EXERCISE: Please rewrite the records below, starting with the line that contains "You are a GUI" and going on through the line that contains "pyautogui.click(x=146, y=262)", with "envelope" swapped for "letter" and everything else unchanged. Give only those lines, and leave the pictures out.

GIVEN DATA:
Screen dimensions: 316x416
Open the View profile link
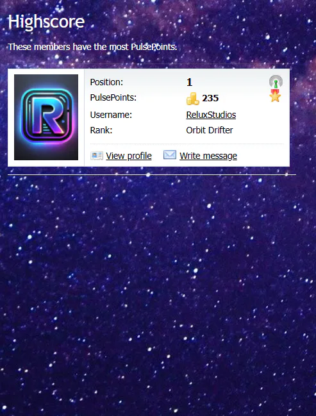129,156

==

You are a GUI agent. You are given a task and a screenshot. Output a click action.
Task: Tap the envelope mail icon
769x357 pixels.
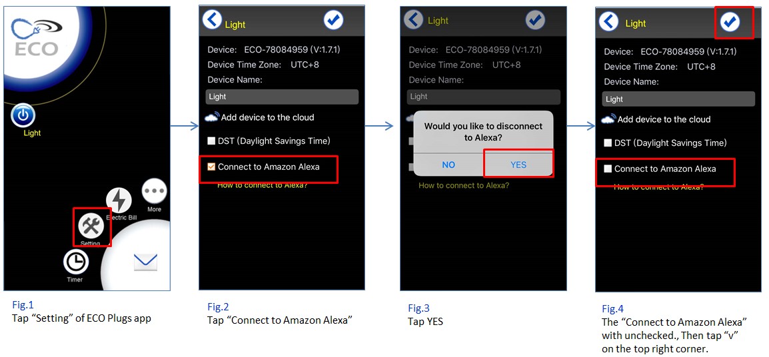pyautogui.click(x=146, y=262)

REPLY TO THE EXERCISE:
You are a GUI agent. You are given a task and a screenshot. Output a click action.
Task: Tap the letter mail icon
769x357 pixels.
pyautogui.click(x=146, y=262)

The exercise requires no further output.